▶ _YOUR GOAL_
Could you reproduce every record below exactly as written?

-- EXTRACTED RECORDS follows --

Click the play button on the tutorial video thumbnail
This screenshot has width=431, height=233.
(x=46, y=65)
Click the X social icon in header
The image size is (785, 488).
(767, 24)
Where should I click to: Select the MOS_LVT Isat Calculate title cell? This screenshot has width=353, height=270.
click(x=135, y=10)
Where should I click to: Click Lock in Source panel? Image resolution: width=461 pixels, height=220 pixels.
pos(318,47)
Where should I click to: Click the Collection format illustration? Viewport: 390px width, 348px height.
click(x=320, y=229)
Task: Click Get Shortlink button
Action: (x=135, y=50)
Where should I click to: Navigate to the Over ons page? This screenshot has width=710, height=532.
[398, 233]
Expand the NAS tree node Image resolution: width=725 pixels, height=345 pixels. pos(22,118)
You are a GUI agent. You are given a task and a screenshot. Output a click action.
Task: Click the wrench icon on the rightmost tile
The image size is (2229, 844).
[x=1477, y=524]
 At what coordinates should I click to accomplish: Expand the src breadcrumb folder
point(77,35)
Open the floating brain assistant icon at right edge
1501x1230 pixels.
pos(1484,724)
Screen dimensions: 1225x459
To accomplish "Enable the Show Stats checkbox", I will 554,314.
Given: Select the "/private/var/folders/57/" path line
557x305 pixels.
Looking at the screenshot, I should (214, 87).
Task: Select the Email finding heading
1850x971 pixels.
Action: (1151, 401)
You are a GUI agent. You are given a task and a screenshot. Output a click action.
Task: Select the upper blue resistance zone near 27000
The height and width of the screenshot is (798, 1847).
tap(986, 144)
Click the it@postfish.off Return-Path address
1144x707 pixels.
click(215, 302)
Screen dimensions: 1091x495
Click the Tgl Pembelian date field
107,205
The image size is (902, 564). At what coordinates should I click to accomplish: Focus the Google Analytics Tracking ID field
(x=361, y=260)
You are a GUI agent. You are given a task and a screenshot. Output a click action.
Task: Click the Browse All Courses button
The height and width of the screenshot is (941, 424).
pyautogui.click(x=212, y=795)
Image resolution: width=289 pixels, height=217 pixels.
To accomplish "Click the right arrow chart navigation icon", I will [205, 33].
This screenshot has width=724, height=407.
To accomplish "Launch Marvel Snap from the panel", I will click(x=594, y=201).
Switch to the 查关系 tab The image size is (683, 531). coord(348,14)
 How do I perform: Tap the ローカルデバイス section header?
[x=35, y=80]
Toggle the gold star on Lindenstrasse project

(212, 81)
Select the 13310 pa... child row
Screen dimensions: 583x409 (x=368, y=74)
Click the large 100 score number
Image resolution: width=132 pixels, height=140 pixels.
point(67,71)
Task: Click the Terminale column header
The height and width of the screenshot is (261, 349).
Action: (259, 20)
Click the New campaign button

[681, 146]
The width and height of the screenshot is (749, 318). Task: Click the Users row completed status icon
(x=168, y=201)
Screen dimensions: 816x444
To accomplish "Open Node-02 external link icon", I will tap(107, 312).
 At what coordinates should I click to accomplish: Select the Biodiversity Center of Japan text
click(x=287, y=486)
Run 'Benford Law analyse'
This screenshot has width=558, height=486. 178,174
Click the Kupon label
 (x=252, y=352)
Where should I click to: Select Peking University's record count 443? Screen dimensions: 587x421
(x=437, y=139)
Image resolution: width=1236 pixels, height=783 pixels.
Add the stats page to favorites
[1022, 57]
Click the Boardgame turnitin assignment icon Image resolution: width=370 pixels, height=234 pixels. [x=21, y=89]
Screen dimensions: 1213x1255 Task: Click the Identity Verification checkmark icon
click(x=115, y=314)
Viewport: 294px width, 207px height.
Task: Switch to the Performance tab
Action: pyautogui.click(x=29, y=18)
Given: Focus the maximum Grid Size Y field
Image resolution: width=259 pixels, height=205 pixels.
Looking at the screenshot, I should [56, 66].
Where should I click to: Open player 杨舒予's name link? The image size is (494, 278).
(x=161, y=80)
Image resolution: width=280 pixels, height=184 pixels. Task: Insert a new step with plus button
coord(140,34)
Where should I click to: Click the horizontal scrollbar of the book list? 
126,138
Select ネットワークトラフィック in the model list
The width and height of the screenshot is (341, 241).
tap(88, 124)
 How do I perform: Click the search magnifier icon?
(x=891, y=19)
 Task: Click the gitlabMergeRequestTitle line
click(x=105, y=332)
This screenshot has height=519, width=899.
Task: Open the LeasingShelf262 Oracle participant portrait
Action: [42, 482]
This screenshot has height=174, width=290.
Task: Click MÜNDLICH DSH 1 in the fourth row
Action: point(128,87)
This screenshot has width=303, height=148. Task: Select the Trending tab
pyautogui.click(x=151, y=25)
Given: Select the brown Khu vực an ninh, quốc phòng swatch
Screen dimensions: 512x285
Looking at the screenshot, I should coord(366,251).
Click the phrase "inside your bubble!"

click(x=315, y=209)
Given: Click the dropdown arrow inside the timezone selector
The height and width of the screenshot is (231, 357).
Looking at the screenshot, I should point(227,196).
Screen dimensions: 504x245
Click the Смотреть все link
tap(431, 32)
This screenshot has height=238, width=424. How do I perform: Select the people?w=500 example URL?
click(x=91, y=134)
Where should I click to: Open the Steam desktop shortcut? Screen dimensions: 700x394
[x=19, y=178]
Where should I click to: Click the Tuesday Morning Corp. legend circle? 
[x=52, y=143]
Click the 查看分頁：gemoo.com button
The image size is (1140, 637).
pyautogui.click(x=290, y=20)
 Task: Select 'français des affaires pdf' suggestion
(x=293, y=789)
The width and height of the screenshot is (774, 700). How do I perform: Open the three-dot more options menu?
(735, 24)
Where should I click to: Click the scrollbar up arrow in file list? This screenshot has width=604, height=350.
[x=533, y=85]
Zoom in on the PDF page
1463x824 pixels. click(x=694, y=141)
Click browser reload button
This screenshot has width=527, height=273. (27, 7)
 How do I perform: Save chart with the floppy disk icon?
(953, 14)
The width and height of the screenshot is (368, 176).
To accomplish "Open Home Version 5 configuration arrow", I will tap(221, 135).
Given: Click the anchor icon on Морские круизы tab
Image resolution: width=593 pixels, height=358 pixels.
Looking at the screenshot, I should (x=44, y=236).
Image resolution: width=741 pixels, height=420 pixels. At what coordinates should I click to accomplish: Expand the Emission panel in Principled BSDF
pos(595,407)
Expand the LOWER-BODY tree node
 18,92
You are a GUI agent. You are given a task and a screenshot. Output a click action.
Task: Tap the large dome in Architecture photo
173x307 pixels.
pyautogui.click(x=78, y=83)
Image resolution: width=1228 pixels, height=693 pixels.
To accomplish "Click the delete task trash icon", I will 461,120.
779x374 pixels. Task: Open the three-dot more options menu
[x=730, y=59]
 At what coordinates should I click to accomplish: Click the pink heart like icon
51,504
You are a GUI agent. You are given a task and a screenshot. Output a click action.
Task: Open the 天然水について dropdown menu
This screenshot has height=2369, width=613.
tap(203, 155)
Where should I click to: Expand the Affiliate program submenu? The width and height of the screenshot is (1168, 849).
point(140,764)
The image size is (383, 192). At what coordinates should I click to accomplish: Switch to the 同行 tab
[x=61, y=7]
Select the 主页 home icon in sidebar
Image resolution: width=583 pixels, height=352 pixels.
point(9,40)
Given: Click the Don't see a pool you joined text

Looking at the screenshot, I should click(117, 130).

-- EXTRACTED RECORDS concluded --

▶ _EXERCISE ANSWER_
Click the play button on the tutorial video thumbnail
This screenshot has width=431, height=233.
(x=46, y=65)
Click the X social icon in header
The image size is (785, 488).
(767, 24)
Where should I click to: Select the MOS_LVT Isat Calculate title cell? This screenshot has width=353, height=270.
click(x=135, y=10)
Where should I click to: Click Lock in Source panel? Image resolution: width=461 pixels, height=220 pixels.
pos(318,47)
Where should I click to: Click the Collection format illustration? Viewport: 390px width, 348px height.
click(x=320, y=229)
Task: Click Get Shortlink button
Action: (x=135, y=50)
Where should I click to: Navigate to the Over ons page? This screenshot has width=710, height=532.
[398, 233]
Expand the NAS tree node Image resolution: width=725 pixels, height=345 pixels. pos(22,118)
You are a GUI agent. You are given a task and a screenshot. Output a click action.
Task: Click the wrench icon on the rightmost tile
The image size is (2229, 844).
[x=1477, y=524]
 At what coordinates should I click to accomplish: Expand the src breadcrumb folder
point(77,35)
Open the floating brain assistant icon at right edge
1501x1230 pixels.
pos(1484,724)
Screen dimensions: 1225x459
To accomplish "Enable the Show Stats checkbox", I will 554,314.
Given: Select the "/private/var/folders/57/" path line
557x305 pixels.
Looking at the screenshot, I should (214, 87).
Task: Select the Email finding heading
1850x971 pixels.
Action: (1151, 401)
You are a GUI agent. You are given a task and a screenshot. Output a click action.
Task: Select the upper blue resistance zone near 27000
The height and width of the screenshot is (798, 1847).
tap(986, 144)
Click the it@postfish.off Return-Path address
1144x707 pixels.
click(215, 302)
Screen dimensions: 1091x495
Click the Tgl Pembelian date field
107,205
The image size is (902, 564). At what coordinates should I click to accomplish: Focus the Google Analytics Tracking ID field
(x=361, y=260)
You are a GUI agent. You are given a task and a screenshot. Output a click action.
Task: Click the Browse All Courses button
The height and width of the screenshot is (941, 424).
pyautogui.click(x=212, y=795)
Image resolution: width=289 pixels, height=217 pixels.
To accomplish "Click the right arrow chart navigation icon", I will [205, 33].
This screenshot has width=724, height=407.
To accomplish "Launch Marvel Snap from the panel", I will click(x=594, y=201).
Switch to the 查关系 tab The image size is (683, 531). coord(348,14)
 How do I perform: Tap the ローカルデバイス section header?
[x=35, y=80]
Toggle the gold star on Lindenstrasse project

(212, 81)
Select the 13310 pa... child row
Screen dimensions: 583x409 (x=368, y=74)
Click the large 100 score number
Image resolution: width=132 pixels, height=140 pixels.
point(67,71)
Task: Click the Terminale column header
The height and width of the screenshot is (261, 349).
Action: (259, 20)
Click the New campaign button

[681, 146]
The width and height of the screenshot is (749, 318). Task: Click the Users row completed status icon
(x=168, y=201)
Screen dimensions: 816x444
To accomplish "Open Node-02 external link icon", I will tap(107, 312).
 At what coordinates should I click to accomplish: Select the Biodiversity Center of Japan text
click(x=287, y=486)
Run 'Benford Law analyse'
This screenshot has width=558, height=486. 178,174
Click the Kupon label
 (x=252, y=352)
Where should I click to: Select Peking University's record count 443? Screen dimensions: 587x421
(x=437, y=139)
Image resolution: width=1236 pixels, height=783 pixels.
Add the stats page to favorites
[1022, 57]
Click the Boardgame turnitin assignment icon Image resolution: width=370 pixels, height=234 pixels. [x=21, y=89]
Screen dimensions: 1213x1255 Task: Click the Identity Verification checkmark icon
click(x=115, y=314)
Viewport: 294px width, 207px height.
Task: Switch to the Performance tab
Action: pyautogui.click(x=29, y=18)
Given: Focus the maximum Grid Size Y field
Image resolution: width=259 pixels, height=205 pixels.
Looking at the screenshot, I should [56, 66].
Where should I click to: Open player 杨舒予's name link? The image size is (494, 278).
(x=161, y=80)
Image resolution: width=280 pixels, height=184 pixels. Task: Insert a new step with plus button
coord(140,34)
Where should I click to: Click the horizontal scrollbar of the book list? 
126,138
Select ネットワークトラフィック in the model list
The width and height of the screenshot is (341, 241).
tap(88, 124)
 How do I perform: Click the search magnifier icon?
(x=891, y=19)
 Task: Click the gitlabMergeRequestTitle line
click(x=105, y=332)
This screenshot has height=519, width=899.
Task: Open the LeasingShelf262 Oracle participant portrait
Action: [42, 482]
This screenshot has height=174, width=290.
Task: Click MÜNDLICH DSH 1 in the fourth row
Action: point(128,87)
This screenshot has width=303, height=148. Task: Select the Trending tab
pyautogui.click(x=151, y=25)
Given: Select the brown Khu vực an ninh, quốc phòng swatch
Screen dimensions: 512x285
Looking at the screenshot, I should coord(366,251).
Click the phrase "inside your bubble!"

click(x=315, y=209)
Given: Click the dropdown arrow inside the timezone selector
The height and width of the screenshot is (231, 357).
Looking at the screenshot, I should point(227,196).
Screen dimensions: 504x245
Click the Смотреть все link
tap(431, 32)
This screenshot has height=238, width=424. How do I perform: Select the people?w=500 example URL?
click(x=91, y=134)
Where should I click to: Open the Steam desktop shortcut? Screen dimensions: 700x394
[x=19, y=178]
Where should I click to: Click the Tuesday Morning Corp. legend circle? 
[x=52, y=143]
Click the 查看分頁：gemoo.com button
The image size is (1140, 637).
pyautogui.click(x=290, y=20)
 Task: Select 'français des affaires pdf' suggestion
(x=293, y=789)
The width and height of the screenshot is (774, 700). How do I perform: Open the three-dot more options menu?
(735, 24)
Where should I click to: Click the scrollbar up arrow in file list? This screenshot has width=604, height=350.
[x=533, y=85]
Zoom in on the PDF page
1463x824 pixels. click(x=694, y=141)
Click browser reload button
This screenshot has width=527, height=273. (27, 7)
 How do I perform: Save chart with the floppy disk icon?
(953, 14)
The width and height of the screenshot is (368, 176).
To accomplish "Open Home Version 5 configuration arrow", I will tap(221, 135).
Given: Click the anchor icon on Морские круизы tab
Image resolution: width=593 pixels, height=358 pixels.
Looking at the screenshot, I should (x=44, y=236).
Image resolution: width=741 pixels, height=420 pixels. At what coordinates should I click to accomplish: Expand the Emission panel in Principled BSDF
pos(595,407)
Expand the LOWER-BODY tree node
 18,92
You are a GUI agent. You are given a task and a screenshot. Output a click action.
Task: Tap the large dome in Architecture photo
173x307 pixels.
pyautogui.click(x=78, y=83)
Image resolution: width=1228 pixels, height=693 pixels.
To accomplish "Click the delete task trash icon", I will 461,120.
779x374 pixels. Task: Open the three-dot more options menu
[x=730, y=59]
 At what coordinates should I click to accomplish: Click the pink heart like icon
51,504
You are a GUI agent. You are given a task and a screenshot. Output a click action.
Task: Open the 天然水について dropdown menu
This screenshot has height=2369, width=613.
tap(203, 155)
Where should I click to: Expand the Affiliate program submenu? The width and height of the screenshot is (1168, 849).
point(140,764)
The image size is (383, 192). At what coordinates should I click to accomplish: Switch to the 同行 tab
[x=61, y=7]
Select the 主页 home icon in sidebar
Image resolution: width=583 pixels, height=352 pixels.
point(9,40)
Given: Click the Don't see a pool you joined text

Looking at the screenshot, I should click(117, 130).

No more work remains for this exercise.